I don't usually get into deep thought, but with one class I'm taking I am somewhat forced into self-reflection and evaluation of who I am and how I behave with and to my fellow man.
I go to a private Catholic College Northeast of Pittsburgh, but relatively close to the city (like 15 minutes). As it's a Catholic school, I'm forced to take a religious studies/philosophy course as part of my curriculum. That, at first, seemed AOK by me, as I'm always open to broadening my mind to new things. No biggie, right?
Well, last semester I took "Introduction to World Religions" because I thought it'd be pretty basic, and give me some grassroots knowledge about religions that (at the time) I thought I already had at least a loose understanding of.
I found out that my instructor, a Catholic priest and a nice guy (don't let my following negative opinion sour you on the kinda guy he is), had different things in mind. The class encompassed everything from North and South American Indian religious beliefs to religions of the ancient world... And it ran right up through current religions as well.
A very difficult course ultimately, so I wound up withdrawing because my GPA has to be relatively high for some of my grants and financial aid to be approved.
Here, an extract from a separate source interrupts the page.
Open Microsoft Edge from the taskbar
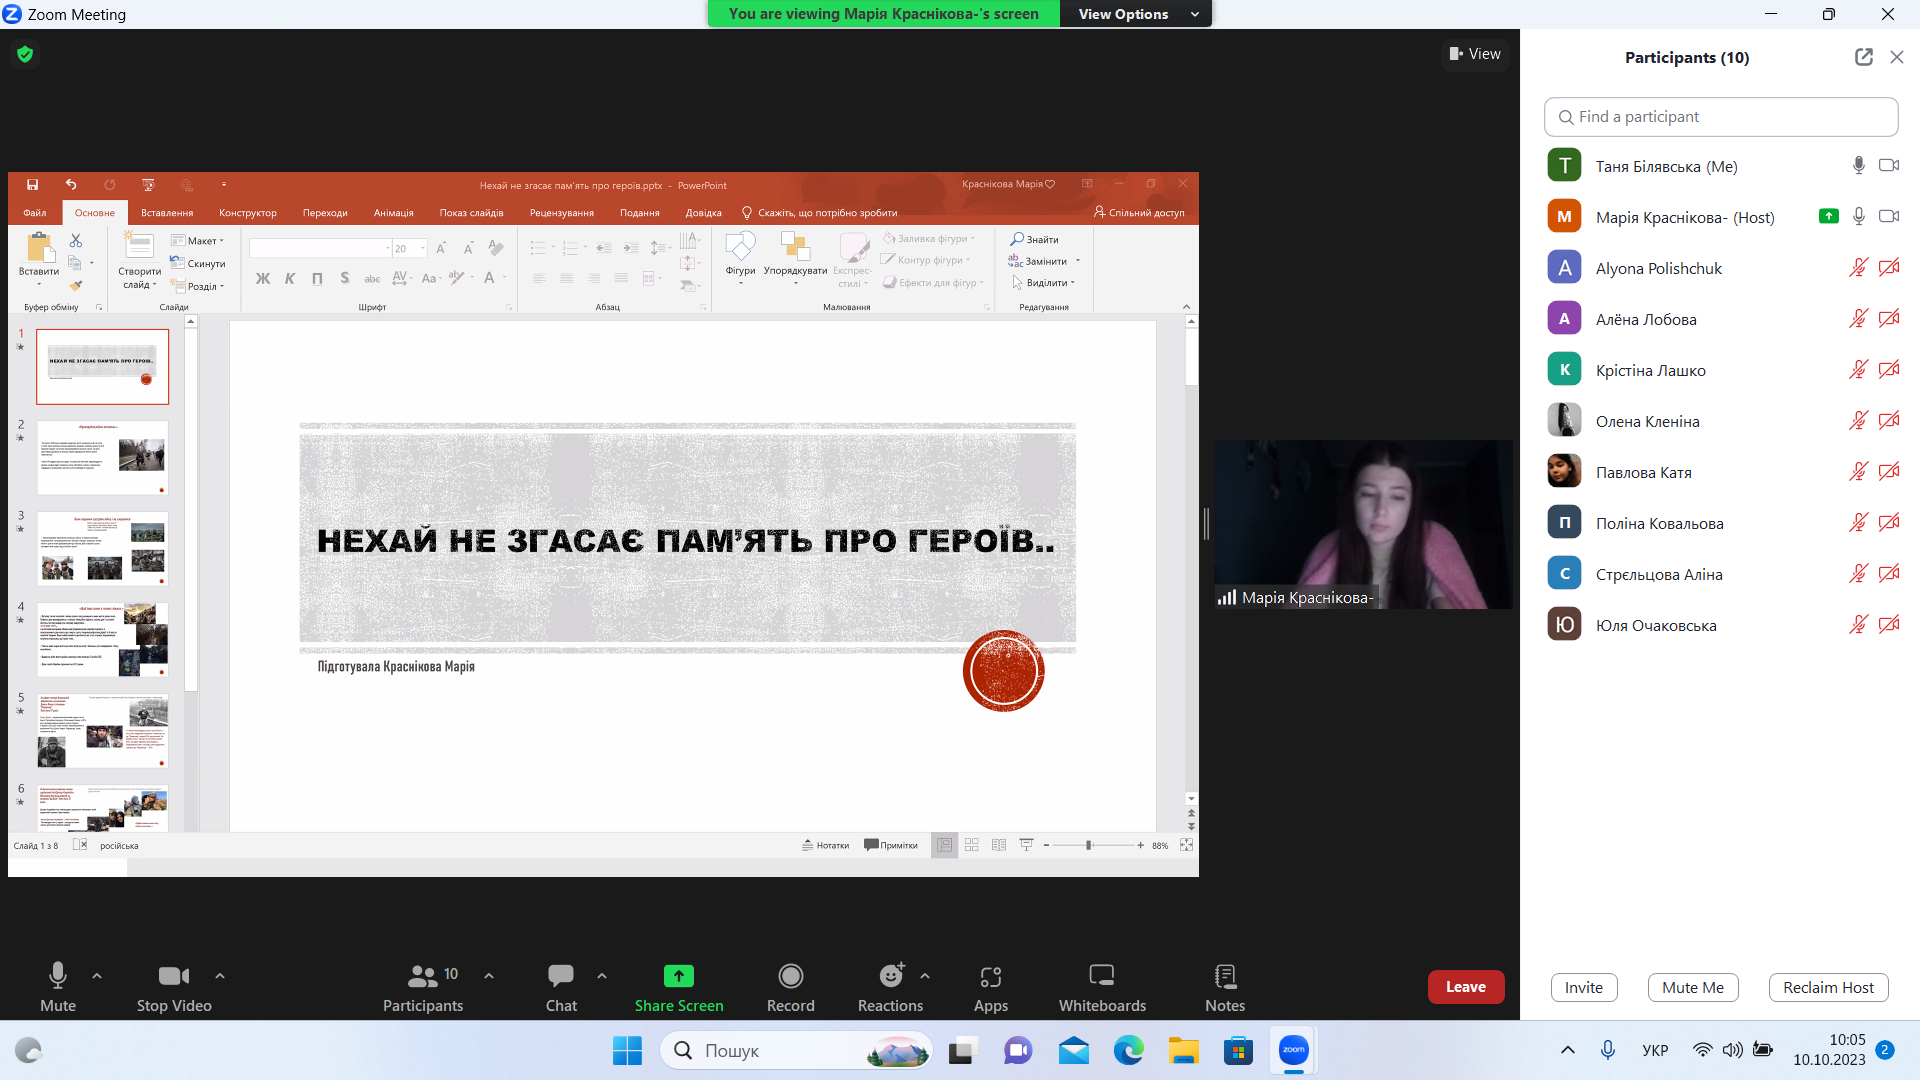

Better a W than an F.
So this semester I replaced the previous Rel/Phil class with "Contemporary Moral Problems in Modern Society".
Quite a mouthful.
I've found it a bit more easy to comprehend, as there's much less terminology that has words that are completely foreign to me. Literally. World Religions of course has tons of terms that are simply not easily translated to the English language so it almost felt like learning some other language necessary for theology classes last semester.
Anyway, my Morality class I'm taking this semester is still difficult because I find my instructor (same priest as last semester) is simply a tough instructor in both his pace and the material he covers.
The class though, discusses various ethical theories and ideas... Thing's like Kantian Deontologism, Ross's "Prima Facie" Deontologism, Egoism (What I've determined I practice), various forms of Utilitarianism, Libertarianism, etc...
Lots of stuff, simpler to understand though because the basic root of these terms aren't foreign to me so I can cope with this class more.
Anyway, the class makes you reflect on yourself somewhat, because we discuss various ethical situations, and how we personally would react to them.
I find that, when it comes to business (which both my majors are central to) I tend to focus on performing efficiently... As I should. To acheive the maximum benefit for the most people. This sometimes includes difficult choices though, like say cutting benefits to employees when a company is failing (a fairly simplistic example, but you get the point).
On the issue of personal ethical choices though, I find I'm much more the egoist. To those who dislike me, it's probably no surprise. To myself, I was slightly surprised to the extent it was, but overall I expected it since I like to think I know myself fairly well, and I know that I like to make myself happy foremost.
In personal decisions, few outside individuals actually ever influenced me.
So, do you ever do self-reflection and realize you're a jagoff too?